Bayangkan Zi. Ini sudah tahun
2020, saat Muso, Stalin dan gembong-gembong Komunis lainnya telah lama wafat,
telah banyak referensi tentang kegagalan Komunis di berbagai negara, Uni Soviet
telah lama bubar, dan haluan politik dan ekonomi RRC telah bergeser, Komunis
akan bangkit? Apa mungkin kaca spion Indonesia terlalu besar sehingga
menghalangi pandangan kita kedepan? Atau apa mungkin beban sejarah masa lalu
ini terlalu berat dipikul sehingga kita hanya diam saja di tempat?
Padahal dalam sejarah, sependek
pengetahuanku, kita harus memisahkan fakta dan interpretasi. Fakta adalah
sesuatu yang objektif dan melekat pada konteks. Adapun interpretasi merupakan
tafsiran seseorang terhadap konteks peristiiwa dan tentu saja subjektif. Sebab
ia merupakan rekontruksi pemikiran dari suatu konteks dan juga seseorang tidak
dapat melepaskan dirinya dari sisi afiliasi politik, ideologi, keyakinan agama
dan semangat zaman yang melingkupinya pada waktu itu. Apalagi bukan hanya
karena sejarah ditentukan oleh pemenang, tetapi sejarah yang tidak mengandung
kebohongan pasti sangat membosankan.
Maka izinkan aku berbicara
tentang desa, Zi.
Rentangan 14 tahun merantau ternyata tidak banyak mengubah potret
rekaman masa kecilku tentang sebuah desa. Ia masih saja asri. Rimbunan semak di
belakang rumah berselimutkan gontai
dan kadang
melambai lebih hebat diterpa
sahutan angin
jahil dan usil, masih menghiasi pandangan mataku menangkap
keindahan panorama. Sebuah anugerah mata yang jarang kudapati di kota. Hamparan tanah juga melentang kosong dan masih difungsikan sebagai sawah yang digarap oleh
petani untuk memenuhi kebutuhan hidup mereka, masih juga belum termakan tumbal pembangunan.
Rindangan pohon juga masih banyak bertaburan dan merambat sampai halaman
rumah-rumah. Keberadaan pepohonan itu bukan hanya memberikan udara segar
dan bersih tapi juga keeksotisan. Itulah
alasan
mengapa aku sering menganggap bila
hujan turun mengguyur menggantikan musim
kemarau
jahanam desaku bukan hanya tampak asri. Ia seperti anak perawan mandi basah:
segar, penuh gairah dan daya hidup.
Sebagaimana Orhan Pamuk dalam
memoarnya “Istanbul: Memories and the
City” mengenang arti Istanbul dalam bentuk melankoli, aku juga merasakan
hal yang sama meskipun aku mengenangnya dalam bentuk melankoli personal, tidak
kolektif seperti Pamuk. Itulah saat dimana kelebatan potret rekaman masa kecilku
berkelindang hebat dan mengisi memori kerinduan untuk kembali pada masa-masa
itu.
Seperti aku teringat pada waktu
kecil dahulu sering dimarahi Ibu jika terlalu sering mandi di sungai karena
kulit bakal menjadi legam dan bersisik, mata merah juga celana dan baju bakal
basah atau kotor karena tanah dan lumpur. Tapi semua itu sungguh mengasikkan.

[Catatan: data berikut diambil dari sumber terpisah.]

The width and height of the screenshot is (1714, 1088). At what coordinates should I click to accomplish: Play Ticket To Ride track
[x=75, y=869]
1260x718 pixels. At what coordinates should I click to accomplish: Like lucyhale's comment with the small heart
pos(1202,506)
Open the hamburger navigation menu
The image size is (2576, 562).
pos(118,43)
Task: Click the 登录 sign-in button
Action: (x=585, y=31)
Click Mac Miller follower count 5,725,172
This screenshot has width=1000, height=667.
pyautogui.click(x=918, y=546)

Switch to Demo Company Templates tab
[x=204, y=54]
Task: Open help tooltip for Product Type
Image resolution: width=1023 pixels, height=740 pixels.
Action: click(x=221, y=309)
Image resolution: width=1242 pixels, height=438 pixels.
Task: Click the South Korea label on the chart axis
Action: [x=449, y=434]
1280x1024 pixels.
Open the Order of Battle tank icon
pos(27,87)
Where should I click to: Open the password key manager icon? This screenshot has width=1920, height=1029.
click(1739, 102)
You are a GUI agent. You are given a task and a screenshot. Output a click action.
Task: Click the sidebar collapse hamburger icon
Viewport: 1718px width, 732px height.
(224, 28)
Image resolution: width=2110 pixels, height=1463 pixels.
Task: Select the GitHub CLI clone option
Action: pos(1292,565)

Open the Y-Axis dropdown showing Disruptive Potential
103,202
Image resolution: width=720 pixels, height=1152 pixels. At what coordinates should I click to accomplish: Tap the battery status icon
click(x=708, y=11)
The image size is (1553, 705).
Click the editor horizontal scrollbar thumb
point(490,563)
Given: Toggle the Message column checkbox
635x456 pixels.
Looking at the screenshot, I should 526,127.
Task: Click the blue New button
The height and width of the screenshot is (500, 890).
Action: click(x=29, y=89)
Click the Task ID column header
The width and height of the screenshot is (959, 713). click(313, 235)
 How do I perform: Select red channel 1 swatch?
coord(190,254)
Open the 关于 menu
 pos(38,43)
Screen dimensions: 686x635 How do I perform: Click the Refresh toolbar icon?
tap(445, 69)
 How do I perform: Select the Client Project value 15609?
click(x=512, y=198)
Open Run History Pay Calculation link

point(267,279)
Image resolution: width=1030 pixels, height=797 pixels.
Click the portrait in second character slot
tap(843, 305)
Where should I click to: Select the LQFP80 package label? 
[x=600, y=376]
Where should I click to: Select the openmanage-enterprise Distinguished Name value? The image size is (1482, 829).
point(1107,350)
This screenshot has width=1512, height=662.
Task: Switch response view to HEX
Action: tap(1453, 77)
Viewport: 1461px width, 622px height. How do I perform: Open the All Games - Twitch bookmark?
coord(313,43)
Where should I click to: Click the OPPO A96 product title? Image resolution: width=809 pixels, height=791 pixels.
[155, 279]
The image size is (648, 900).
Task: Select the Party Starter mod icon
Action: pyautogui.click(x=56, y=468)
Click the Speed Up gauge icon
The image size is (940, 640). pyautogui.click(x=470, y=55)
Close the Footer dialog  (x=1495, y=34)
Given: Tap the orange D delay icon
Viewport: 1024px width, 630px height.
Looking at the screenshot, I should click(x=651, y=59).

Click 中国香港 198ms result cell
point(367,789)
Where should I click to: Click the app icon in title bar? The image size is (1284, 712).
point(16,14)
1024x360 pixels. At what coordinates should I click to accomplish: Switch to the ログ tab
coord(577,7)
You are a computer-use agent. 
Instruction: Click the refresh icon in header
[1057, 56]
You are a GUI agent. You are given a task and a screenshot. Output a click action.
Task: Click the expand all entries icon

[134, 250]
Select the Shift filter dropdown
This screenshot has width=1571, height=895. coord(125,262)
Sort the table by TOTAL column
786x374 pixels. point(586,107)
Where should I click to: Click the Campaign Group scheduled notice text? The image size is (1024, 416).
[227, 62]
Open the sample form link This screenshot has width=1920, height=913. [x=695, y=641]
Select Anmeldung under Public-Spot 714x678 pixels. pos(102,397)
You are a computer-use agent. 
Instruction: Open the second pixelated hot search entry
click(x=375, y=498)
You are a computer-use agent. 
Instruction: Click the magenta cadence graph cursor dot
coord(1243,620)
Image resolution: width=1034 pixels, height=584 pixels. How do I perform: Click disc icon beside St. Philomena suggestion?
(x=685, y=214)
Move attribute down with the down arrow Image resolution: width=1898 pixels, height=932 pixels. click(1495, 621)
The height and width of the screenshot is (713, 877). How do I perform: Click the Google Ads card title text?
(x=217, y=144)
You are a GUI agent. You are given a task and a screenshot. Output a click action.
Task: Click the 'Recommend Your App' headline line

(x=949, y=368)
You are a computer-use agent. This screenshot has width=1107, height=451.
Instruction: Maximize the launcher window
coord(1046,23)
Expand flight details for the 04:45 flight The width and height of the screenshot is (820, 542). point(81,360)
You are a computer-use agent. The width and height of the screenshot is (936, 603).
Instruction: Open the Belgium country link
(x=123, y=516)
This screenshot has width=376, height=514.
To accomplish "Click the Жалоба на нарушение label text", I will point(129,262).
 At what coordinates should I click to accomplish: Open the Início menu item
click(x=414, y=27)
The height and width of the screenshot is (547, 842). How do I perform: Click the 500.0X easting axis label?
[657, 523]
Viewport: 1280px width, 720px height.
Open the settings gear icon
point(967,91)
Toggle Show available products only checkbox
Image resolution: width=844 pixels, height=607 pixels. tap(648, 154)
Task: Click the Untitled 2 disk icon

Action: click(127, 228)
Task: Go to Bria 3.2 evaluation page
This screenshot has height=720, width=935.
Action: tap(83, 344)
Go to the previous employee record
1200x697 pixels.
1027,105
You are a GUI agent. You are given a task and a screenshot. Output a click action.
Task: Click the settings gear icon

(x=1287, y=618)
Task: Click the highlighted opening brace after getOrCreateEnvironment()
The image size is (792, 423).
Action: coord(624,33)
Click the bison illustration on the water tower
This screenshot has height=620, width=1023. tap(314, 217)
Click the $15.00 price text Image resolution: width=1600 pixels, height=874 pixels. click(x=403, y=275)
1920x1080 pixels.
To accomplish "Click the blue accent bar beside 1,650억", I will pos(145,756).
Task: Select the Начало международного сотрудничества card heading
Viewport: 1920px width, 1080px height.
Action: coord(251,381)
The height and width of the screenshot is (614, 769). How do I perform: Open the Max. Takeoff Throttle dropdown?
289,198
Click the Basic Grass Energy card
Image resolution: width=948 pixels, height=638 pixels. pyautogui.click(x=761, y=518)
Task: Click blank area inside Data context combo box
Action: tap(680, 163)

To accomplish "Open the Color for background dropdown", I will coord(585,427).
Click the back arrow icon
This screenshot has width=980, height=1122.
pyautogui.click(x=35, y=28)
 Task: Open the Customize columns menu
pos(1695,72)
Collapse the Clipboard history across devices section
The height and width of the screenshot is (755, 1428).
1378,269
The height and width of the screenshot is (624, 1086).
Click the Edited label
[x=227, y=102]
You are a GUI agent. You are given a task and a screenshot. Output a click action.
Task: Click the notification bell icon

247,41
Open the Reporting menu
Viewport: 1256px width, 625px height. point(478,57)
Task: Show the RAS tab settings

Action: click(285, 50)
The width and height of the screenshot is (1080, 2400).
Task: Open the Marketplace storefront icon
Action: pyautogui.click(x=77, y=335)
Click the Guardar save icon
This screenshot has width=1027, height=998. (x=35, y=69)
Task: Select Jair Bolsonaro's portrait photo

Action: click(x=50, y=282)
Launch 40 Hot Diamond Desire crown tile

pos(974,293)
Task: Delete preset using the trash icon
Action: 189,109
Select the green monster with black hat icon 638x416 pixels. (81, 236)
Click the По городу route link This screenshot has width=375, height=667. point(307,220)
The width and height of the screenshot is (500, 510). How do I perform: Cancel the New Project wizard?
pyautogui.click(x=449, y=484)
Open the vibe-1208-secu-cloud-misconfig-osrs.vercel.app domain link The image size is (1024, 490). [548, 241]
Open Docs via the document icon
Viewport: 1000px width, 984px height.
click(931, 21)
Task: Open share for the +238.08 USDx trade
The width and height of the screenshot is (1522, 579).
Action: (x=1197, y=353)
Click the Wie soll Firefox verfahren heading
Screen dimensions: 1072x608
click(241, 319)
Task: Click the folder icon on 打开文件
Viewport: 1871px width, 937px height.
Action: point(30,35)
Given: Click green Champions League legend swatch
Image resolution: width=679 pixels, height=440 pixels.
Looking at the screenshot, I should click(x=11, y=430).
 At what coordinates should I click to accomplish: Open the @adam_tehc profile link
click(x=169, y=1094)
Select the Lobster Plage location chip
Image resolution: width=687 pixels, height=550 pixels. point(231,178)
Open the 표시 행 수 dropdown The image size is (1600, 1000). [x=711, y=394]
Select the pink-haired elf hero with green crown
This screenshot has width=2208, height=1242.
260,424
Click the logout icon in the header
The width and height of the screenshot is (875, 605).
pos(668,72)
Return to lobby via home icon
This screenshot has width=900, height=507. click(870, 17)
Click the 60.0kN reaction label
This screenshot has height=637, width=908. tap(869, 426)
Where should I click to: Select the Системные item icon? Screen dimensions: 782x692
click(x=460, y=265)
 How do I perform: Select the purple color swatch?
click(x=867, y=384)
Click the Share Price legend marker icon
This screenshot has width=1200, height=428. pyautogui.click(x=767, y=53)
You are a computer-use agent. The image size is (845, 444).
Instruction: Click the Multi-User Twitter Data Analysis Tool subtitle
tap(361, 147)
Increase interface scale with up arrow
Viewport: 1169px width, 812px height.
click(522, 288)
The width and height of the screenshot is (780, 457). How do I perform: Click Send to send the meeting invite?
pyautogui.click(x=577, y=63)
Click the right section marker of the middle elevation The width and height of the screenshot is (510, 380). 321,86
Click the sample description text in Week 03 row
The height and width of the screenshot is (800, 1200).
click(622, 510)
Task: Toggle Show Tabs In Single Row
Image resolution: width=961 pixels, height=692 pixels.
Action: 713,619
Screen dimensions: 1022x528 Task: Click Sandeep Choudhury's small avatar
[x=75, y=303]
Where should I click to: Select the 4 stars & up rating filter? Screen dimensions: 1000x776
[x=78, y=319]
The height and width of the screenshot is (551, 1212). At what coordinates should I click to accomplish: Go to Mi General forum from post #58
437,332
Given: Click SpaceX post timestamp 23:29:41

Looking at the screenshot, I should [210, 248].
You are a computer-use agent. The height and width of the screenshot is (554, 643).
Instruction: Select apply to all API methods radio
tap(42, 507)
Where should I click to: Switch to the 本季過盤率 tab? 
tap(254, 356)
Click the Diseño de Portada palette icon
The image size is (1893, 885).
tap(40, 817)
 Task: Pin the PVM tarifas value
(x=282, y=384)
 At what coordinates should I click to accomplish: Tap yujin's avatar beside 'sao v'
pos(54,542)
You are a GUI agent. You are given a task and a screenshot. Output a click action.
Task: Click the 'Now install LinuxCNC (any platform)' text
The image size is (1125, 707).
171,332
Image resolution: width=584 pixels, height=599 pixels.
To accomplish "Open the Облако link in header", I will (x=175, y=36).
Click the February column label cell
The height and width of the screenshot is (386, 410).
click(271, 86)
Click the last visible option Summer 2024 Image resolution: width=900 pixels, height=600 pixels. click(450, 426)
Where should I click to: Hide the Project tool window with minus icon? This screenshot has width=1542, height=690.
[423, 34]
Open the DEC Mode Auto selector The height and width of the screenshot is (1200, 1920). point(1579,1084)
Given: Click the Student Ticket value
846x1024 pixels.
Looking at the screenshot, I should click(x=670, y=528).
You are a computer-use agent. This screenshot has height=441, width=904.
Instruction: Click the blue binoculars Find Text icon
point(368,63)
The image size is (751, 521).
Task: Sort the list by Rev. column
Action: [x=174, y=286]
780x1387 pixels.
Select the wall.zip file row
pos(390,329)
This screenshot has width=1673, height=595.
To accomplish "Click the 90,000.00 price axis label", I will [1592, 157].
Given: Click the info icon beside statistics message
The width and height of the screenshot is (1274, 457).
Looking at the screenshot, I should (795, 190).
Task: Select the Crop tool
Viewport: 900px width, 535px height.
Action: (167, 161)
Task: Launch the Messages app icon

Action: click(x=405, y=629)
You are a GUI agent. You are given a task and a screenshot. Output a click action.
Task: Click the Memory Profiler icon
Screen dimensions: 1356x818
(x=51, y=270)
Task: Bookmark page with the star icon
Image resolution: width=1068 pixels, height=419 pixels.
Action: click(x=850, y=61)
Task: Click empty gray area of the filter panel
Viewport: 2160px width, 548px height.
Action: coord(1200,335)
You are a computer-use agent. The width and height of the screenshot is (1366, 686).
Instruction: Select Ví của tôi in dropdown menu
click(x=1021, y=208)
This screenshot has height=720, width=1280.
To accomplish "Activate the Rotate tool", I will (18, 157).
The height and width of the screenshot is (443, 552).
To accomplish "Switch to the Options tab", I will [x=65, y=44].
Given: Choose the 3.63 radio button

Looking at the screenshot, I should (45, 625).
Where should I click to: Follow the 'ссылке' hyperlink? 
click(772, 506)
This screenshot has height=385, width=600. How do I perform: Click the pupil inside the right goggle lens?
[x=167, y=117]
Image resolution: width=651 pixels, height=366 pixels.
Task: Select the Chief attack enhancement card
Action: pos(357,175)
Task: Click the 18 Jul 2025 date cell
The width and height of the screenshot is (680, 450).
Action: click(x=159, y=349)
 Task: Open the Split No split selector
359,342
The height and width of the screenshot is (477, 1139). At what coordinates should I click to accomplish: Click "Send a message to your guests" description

Apalagi di sekitaran sungai ada pohon dengan buah yang bisa dimakan saat perut kami
mulai lapar karena keasikan dan lama berendam.
Bukit di utara rumah juga
membangkitkan kenangan masa laluku. Dulu Zi, waktu aku masih duduk di bangku
Sekolah Dasar, bukit itu hampir selalu kusebrangi tiap hari untuk berangkat
sekolah dan mengaji. Bila aku ingat semua itu, masa-masa itu, betapa waktu
telah bergerak maju dan meninggalkan gambaran indah dalam balutan kenangan.
Betapa warna-warni masa itu begitu indah dan begitu mesra dan berbaur dengan
kepolosan rasa optimisme dalam meraih asa masa depan. Berbeda dengan saat ini.
Tapi Zi, teruntuk perantauan
seperti kita ini, apa arti sebuah desa?
Mudah bagi setiap orang
berbicara tentang desa secara personal, baik itu dalam kenangan dan
keasriannya. Seperti mudah bagi orang perantauan seperti kita berbicara
mengenai kemacetan dan mengutuki kesemrautan kota. Tapi amat susah bila kita
keluar dalam lingkup itu, seperti Pamuk yang berbicara mengenai melankoli
kolektif tentang Istanbul. Jujur, bila tidak melepas dari lingkup itu, aku
belum punya makna tertentu tentang desa.
Aku setuju dengan Laila S.
Chudori dalam novelnya –Pulang: bahwa rumah adalah tempat dimana kita ingin
merasa pulang, bukan tempat dimana kita bisa menetap. Dan tentu saja rumahku ada di desa ini, tempat dimana keluarga dan segala kenangan masa kecilku tumbuh.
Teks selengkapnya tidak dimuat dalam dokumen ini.